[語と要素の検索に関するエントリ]
- - -

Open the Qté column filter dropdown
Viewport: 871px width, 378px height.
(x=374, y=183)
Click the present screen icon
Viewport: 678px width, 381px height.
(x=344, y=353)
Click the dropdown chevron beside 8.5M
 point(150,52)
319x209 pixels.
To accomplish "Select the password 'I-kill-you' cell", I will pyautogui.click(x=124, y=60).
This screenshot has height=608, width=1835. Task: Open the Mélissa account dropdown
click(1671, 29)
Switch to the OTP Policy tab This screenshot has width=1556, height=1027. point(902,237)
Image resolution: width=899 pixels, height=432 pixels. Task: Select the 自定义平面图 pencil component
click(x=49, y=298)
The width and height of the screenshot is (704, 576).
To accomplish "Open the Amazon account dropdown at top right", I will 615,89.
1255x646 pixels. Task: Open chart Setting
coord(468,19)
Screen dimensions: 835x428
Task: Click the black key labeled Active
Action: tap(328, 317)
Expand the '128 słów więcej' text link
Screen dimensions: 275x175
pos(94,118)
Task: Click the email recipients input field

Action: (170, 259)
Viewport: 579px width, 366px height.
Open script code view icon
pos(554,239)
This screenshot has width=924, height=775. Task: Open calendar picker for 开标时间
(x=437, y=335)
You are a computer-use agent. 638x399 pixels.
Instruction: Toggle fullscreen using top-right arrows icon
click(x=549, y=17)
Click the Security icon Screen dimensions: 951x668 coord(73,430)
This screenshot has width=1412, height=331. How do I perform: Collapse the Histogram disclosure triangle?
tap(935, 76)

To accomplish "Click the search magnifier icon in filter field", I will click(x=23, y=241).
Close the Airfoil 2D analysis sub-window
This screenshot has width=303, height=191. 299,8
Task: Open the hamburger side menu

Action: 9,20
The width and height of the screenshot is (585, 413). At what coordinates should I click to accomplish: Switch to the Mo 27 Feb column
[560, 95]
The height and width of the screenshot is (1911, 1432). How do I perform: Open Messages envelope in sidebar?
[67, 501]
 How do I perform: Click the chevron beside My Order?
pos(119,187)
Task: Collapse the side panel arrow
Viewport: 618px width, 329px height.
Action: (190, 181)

- - -

- [出力内容]: 上のエントリを絞り込み、文字列「screenshot」を含む行をすべて書き写してください。

- [正解]:
This screenshot has height=608, width=1835. Task: Open the Mélissa account dropdown
Switch to the OTP Policy tab This screenshot has width=1556, height=1027. point(902,237)
The width and height of the screenshot is (704, 576).
This screenshot has width=924, height=775. Task: Open calendar picker for 开标时间
This screenshot has width=1412, height=331. How do I perform: Collapse the Histogram disclosure triangle?
This screenshot has width=303, height=191. 299,8
The width and height of the screenshot is (585, 413). At what coordinates should I click to accomplish: Switch to the Mo 27 Feb column
The height and width of the screenshot is (1911, 1432). How do I perform: Open Messages envelope in sidebar?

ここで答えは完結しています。